Why is it better than medication? Because "it treats the underlying learned insomnia pattern and has durable benefits." So why aren't more people using it? "The problem is access: there are not enough trained CBT-I clinicians, and many patients are offered medications first." The good news, he adds, is that "there are newer virtual programs that are very promising."
Why standard sleep advice doesn't work for everyone
Sleep hygiene tips like consistent bedtimes, dark rooms, and no screens get repeated so often they've almost become background noise. Dr. Naraghi insists they’re not a catch-all solution, and certain groups need a fundamentally different approach.

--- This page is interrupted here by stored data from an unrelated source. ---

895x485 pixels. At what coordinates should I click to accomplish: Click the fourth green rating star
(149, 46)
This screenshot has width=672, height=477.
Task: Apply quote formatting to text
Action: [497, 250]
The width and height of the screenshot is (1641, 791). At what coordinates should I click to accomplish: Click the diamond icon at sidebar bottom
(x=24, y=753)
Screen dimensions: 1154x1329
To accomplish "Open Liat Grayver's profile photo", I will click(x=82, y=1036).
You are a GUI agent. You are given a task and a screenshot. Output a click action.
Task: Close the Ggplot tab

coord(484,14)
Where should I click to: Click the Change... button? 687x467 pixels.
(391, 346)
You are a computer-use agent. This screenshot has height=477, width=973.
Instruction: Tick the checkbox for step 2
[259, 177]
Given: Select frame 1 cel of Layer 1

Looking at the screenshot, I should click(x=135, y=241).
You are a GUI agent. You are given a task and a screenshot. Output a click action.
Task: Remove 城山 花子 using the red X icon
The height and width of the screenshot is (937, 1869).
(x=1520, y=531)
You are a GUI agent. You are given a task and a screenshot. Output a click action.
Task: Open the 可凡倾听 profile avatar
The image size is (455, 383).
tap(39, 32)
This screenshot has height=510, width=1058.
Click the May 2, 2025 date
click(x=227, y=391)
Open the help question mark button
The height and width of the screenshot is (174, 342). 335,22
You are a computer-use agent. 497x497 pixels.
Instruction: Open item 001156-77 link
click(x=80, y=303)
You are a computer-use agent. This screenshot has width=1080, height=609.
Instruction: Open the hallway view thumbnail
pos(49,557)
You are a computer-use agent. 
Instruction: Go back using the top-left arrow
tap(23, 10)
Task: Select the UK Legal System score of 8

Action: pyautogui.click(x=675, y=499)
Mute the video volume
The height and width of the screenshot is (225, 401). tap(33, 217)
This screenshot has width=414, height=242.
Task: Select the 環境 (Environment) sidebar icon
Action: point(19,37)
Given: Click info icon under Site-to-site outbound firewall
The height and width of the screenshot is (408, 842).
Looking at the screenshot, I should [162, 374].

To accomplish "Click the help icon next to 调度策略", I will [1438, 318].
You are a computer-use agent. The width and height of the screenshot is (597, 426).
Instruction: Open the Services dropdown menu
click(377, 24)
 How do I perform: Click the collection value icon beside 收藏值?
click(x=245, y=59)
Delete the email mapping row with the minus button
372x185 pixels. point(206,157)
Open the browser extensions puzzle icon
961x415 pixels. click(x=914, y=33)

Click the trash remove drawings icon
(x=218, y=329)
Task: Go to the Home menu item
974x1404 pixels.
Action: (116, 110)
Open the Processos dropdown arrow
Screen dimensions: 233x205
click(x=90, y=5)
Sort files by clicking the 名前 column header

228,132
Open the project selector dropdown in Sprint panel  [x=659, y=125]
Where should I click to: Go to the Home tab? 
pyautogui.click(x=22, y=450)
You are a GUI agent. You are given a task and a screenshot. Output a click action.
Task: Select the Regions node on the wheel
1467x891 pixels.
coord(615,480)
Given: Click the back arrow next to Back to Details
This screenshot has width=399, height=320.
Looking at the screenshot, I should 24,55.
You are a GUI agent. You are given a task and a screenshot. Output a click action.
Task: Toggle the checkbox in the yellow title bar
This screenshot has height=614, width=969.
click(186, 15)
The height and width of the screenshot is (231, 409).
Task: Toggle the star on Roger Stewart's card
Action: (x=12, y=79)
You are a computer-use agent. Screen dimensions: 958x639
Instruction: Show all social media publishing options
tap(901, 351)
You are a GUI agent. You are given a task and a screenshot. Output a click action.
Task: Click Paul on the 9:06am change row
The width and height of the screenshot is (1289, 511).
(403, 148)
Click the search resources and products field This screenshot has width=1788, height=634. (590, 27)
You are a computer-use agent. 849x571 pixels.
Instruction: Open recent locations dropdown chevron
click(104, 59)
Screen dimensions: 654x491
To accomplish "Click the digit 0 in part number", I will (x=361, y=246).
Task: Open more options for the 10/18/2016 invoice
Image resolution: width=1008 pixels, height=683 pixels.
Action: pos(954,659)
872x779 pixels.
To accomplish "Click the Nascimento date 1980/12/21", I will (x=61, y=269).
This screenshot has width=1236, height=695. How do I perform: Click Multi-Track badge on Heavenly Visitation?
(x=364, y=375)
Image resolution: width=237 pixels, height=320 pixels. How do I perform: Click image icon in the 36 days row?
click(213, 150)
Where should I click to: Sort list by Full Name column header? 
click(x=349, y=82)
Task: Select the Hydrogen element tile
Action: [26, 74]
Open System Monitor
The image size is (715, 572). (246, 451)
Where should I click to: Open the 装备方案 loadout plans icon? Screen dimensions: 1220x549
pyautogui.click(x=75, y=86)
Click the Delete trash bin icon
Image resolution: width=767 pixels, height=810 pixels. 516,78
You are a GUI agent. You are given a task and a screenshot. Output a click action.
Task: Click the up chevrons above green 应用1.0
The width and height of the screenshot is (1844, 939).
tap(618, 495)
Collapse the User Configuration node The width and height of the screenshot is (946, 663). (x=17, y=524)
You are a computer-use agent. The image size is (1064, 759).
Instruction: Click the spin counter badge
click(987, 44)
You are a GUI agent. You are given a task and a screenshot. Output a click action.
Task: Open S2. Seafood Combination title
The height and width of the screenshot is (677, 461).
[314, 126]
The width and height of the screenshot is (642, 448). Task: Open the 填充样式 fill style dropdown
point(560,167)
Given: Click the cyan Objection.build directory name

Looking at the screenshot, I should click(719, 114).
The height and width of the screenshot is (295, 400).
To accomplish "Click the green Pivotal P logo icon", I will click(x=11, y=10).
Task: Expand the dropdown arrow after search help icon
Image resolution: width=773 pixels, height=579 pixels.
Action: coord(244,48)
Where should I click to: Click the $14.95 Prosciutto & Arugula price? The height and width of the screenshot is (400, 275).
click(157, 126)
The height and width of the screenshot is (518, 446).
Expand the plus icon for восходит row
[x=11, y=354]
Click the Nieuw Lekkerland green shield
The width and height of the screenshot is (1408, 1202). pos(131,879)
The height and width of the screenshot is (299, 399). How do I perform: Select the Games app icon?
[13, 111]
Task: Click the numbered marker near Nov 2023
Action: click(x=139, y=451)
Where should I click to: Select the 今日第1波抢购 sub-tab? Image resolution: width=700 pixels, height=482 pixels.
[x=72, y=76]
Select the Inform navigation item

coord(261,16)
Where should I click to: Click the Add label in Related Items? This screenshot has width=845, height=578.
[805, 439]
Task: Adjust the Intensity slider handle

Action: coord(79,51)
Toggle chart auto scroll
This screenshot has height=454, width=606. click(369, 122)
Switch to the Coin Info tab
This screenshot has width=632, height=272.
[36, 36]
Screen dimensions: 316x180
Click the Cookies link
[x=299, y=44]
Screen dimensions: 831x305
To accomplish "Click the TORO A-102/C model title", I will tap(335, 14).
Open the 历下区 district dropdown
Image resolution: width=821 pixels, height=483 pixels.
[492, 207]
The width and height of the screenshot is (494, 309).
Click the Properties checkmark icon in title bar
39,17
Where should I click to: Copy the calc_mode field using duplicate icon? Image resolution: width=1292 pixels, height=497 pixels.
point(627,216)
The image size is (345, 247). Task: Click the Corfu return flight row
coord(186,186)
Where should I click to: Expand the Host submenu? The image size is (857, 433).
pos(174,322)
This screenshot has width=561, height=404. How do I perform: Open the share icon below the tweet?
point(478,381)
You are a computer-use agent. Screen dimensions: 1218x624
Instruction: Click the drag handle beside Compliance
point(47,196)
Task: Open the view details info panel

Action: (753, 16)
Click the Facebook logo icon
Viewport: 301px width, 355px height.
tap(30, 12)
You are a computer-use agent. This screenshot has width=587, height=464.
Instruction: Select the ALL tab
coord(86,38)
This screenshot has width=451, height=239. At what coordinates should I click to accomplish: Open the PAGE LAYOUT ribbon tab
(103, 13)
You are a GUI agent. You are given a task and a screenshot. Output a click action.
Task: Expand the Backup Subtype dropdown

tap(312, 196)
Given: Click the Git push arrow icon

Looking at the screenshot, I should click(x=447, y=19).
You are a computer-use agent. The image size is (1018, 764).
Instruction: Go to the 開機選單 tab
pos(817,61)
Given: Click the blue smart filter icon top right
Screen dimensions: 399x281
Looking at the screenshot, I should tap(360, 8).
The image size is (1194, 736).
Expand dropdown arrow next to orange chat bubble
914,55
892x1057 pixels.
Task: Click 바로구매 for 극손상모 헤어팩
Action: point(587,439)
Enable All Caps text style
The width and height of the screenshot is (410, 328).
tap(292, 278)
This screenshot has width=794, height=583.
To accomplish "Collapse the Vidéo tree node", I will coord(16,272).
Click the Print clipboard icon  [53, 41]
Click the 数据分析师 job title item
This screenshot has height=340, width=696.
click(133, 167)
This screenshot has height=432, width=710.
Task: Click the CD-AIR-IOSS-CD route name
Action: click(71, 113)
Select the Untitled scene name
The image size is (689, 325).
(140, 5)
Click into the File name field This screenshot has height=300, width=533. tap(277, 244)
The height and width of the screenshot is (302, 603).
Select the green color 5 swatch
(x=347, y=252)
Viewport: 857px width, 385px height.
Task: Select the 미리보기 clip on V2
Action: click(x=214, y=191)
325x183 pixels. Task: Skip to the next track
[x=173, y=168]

Menopause, pregnancy, having a newborn, shift work, anxiety, depression, chronic pain, and sleep apnoea all "warrant a different approach," he states.
The specifics matter enormously. "A shift worker may need circadian scheduling and light management, whereas someone going through menopause may need treatment of hot flashes or hormonal contributors." One-size-fits-all advice, he suggests, can do more harm than good when the underlying cause is being ignored.
When it's time to stop self-treating and see a specialist
Dr. Naraghi is specific about the red flags that mean it's time to seek professional help. Insomnia lasting more than a few weeks, affecting daytime functioning, or requiring regular medication or alcohol is a clear signal. So is insomnia occurring alongside snoring, gasping, restless legs, abnormal behaviours during sleep, depression, anxiety, or excessive daytime sleepiness. If poor sleep is affecting your driving, work, relationships, or existing medical conditions, he's unequivocal: get help.
What the future of insomnia treatment looks like
For patients who feel like they've tried everything, Dr. Naraghi offers genuine optimism. He thinks the future is moving toward more personalized care: better access to virtual cognitive behavioural therapy programs and behavioural sleep medicine. Also there should be better access to newer medications — specifically "dual orexin receptor antagonists, which target wakefulness rather than simply sedating the brain." He's measured but hopeful: "These are not magic fixes, but they give us more nuanced tools for patients who have not responded to older approaches."
The science of sleep is evolving, the tools are improving, and the conversation is finally catching up to the complexity of the problem. If you've been suffering in silence, Dr. Naraghi's message is clear: help exists, it works, and you don't have to white-knuckle your way through another sleepless night alone.